Labour-Partei gegen Juncker

Im Ringen um den neuen EU-Kommissionspräsidenten sprach sich die Labour-Partei gegen Jean-Claude Juncker aus.

Brüssel/London. Der britische Widerstand gegen den Kandidaten der konservativen Europäischen Volkspartei (EVP), Jean-Claude Juncker, als EU-Kommissionschef wächst. Die oppositionelle Labourpartei will Juncker im EU-Parlament nicht wählen, so ein Sprecher der sozialdemokratischen Partei am Montag in London. Auch die konservative Regierung von Premier David Cameron lehnt den Personalvorschlag des Parlaments ab.

Der frühere luxemburgische Regierungschef Juncker war bei der Europawahl im Mai als Spitzenkandidat der Konservativen angetreten, die stärkste Kraft im EU-Parlament wurden. Daraufhin hatte das Parlament von den Regierungen verlangt, den 59-Jährigen vorzuschlagen.

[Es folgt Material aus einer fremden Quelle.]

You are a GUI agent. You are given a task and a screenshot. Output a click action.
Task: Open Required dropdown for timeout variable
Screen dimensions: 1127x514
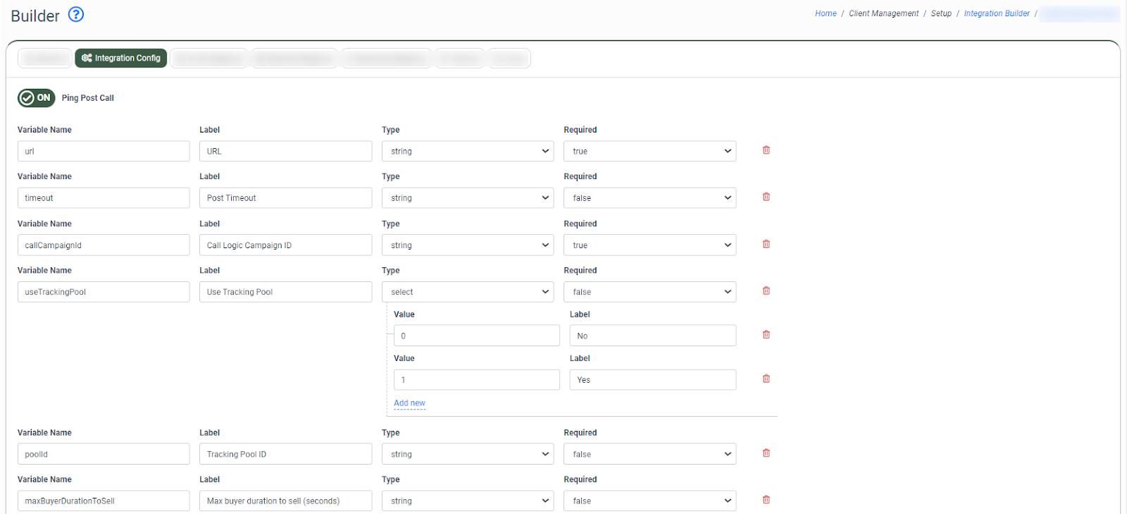pyautogui.click(x=649, y=198)
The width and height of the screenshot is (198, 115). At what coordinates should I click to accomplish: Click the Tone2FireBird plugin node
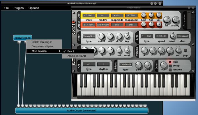pyautogui.click(x=23, y=38)
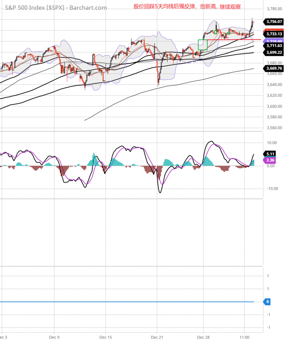Viewport: 286px width, 342px height.
Task: Click the blue 0 indicator value tag
Action: point(268,302)
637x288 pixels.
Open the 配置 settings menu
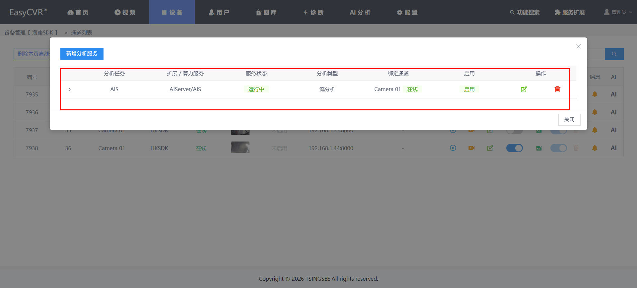[x=407, y=12]
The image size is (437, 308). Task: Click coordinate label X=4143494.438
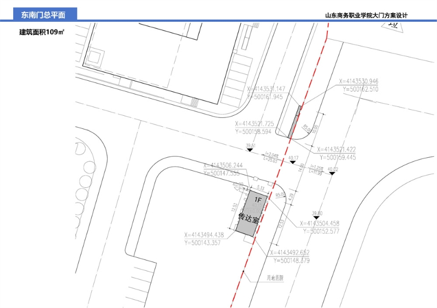pos(204,235)
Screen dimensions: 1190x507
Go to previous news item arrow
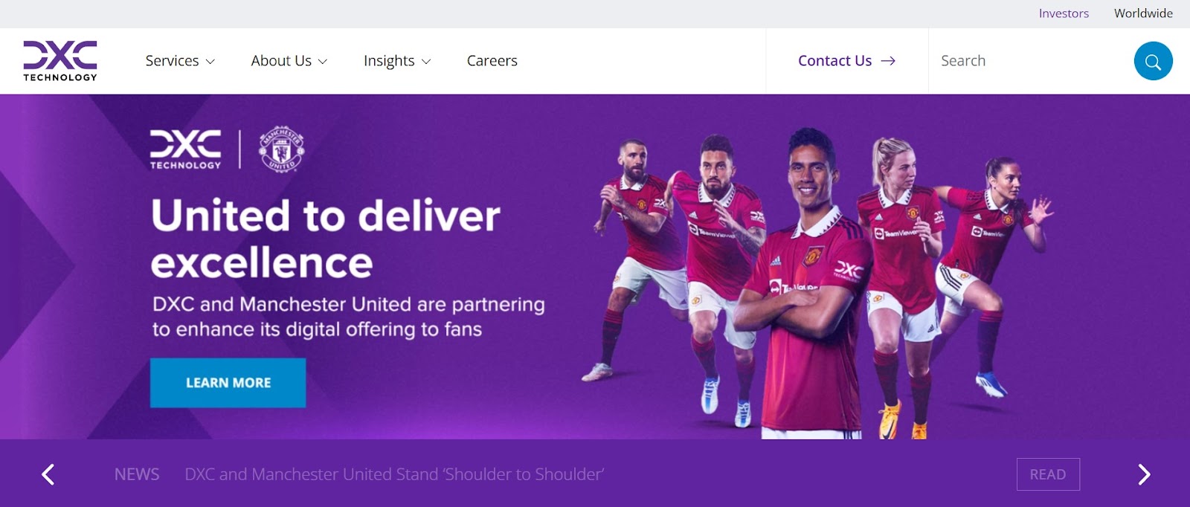48,474
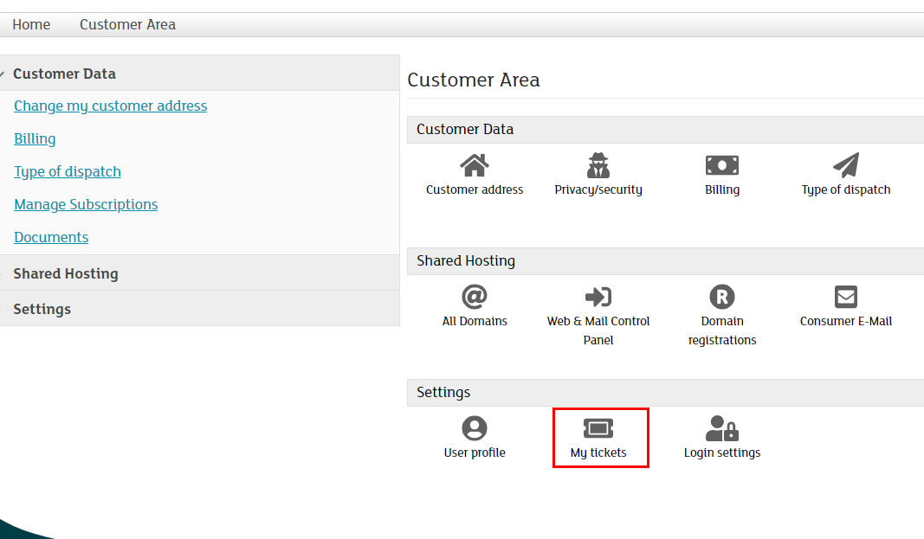Click the Billing link in sidebar

click(35, 138)
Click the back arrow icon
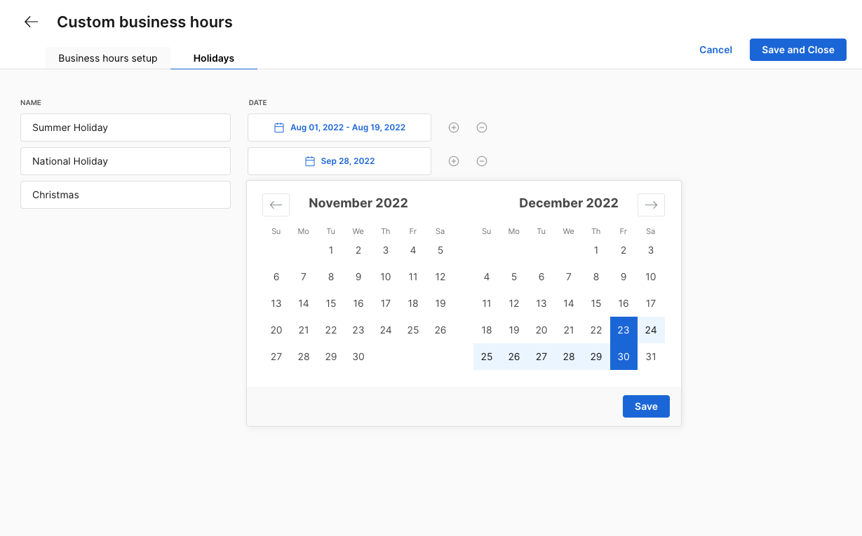This screenshot has height=536, width=862. [x=31, y=22]
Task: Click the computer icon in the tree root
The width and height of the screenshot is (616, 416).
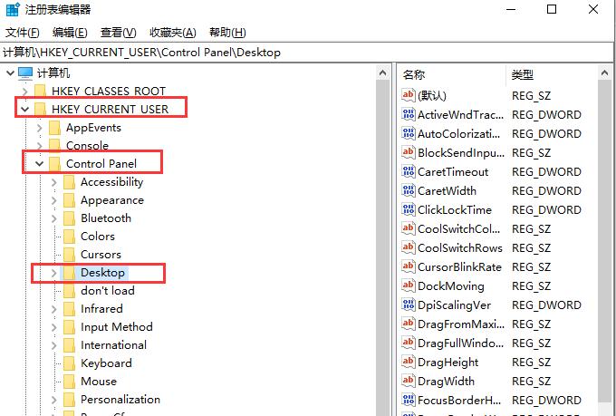Action: pos(25,73)
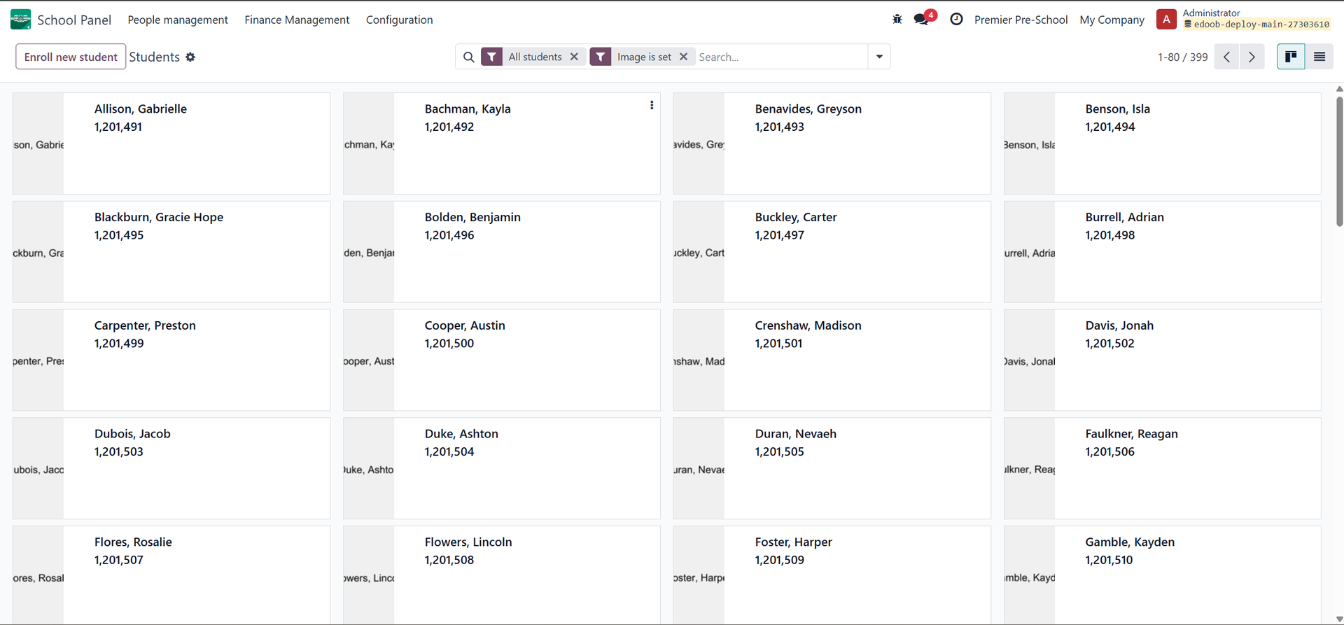The image size is (1344, 625).
Task: Remove the All students filter
Action: click(574, 57)
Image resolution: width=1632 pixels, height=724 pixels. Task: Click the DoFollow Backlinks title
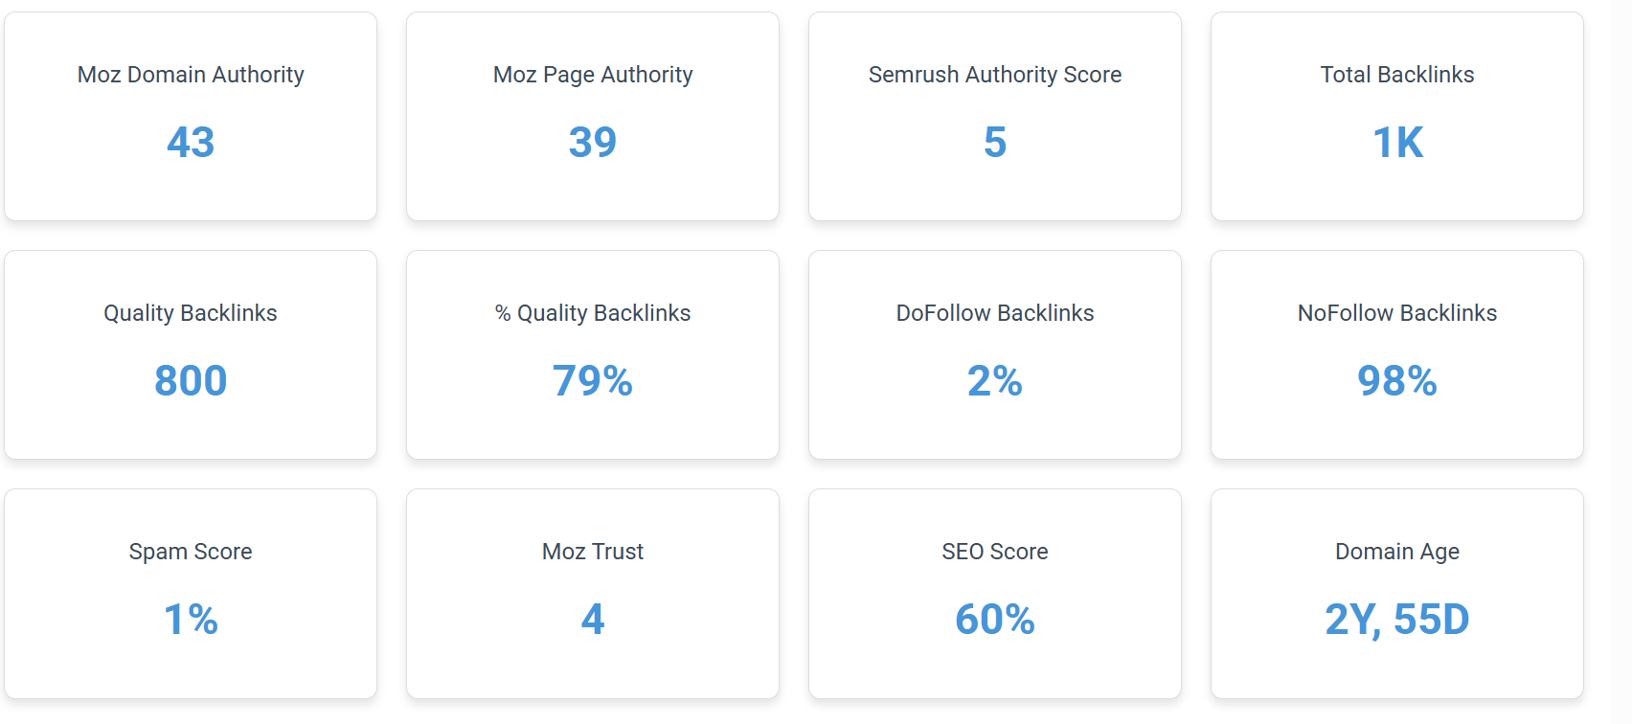pyautogui.click(x=995, y=313)
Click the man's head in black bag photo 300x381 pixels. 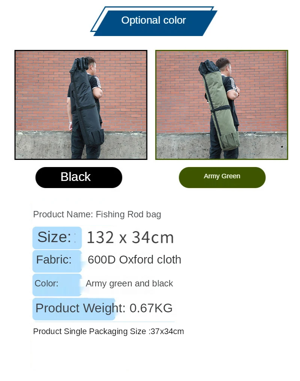pos(91,65)
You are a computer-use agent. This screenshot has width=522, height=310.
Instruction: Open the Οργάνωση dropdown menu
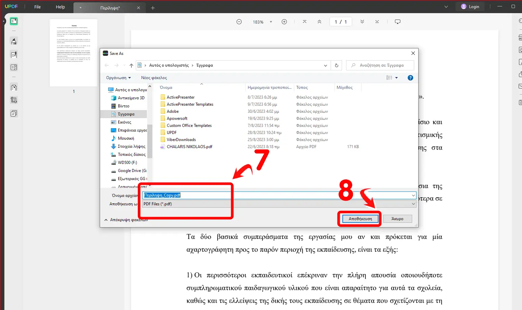(x=118, y=78)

Cameron wünscht sich jedoch einen reformfreudigeren Kommissionspräsidenten.

Auch der schwedische Ministerpräsident Frederik Reinfeldt äußerte gegenüber der "Financial Times" am Montag Zweifel an der Legitimität der Kandidatur von Juncker für das EU-Amt. "Was mich und Schweden angeht, haben wir den Prozess als solchen infrage gestellt", sagte er der Zeitung. Deutschlands Kanzlerin Angela Merkel sprach sich für hingegen immer wieder für den EVP-Politiker aus.

Mini-Gipfel mit Juncker-Gegnern

Neben Schweden und Großbritannien sollen auch die Niederlande, Ungarn und Italien Bedenken gegen Juncker und das Vorgehen des Europaparlaments bei der Bestellung des künftigen Kommissionspräsidenten haben. Reinfeldt hat Merkel, Cameron sowie den niederländischen Ministerpräsidenten Mark Rutte Montag bis Dienstag in schwedische Harpsund eingeladen, um über Arbeitsweisen und Themen einer neuen EU-Kommission zu sprechen. Der Streit um Junckers Nominierung steht jedoch laut Reinfeldt nicht auf der Tagesordnung. "Wir haben uns geeinigt, nicht darüber zu sprechen", sagte er dem Radiosender SVT.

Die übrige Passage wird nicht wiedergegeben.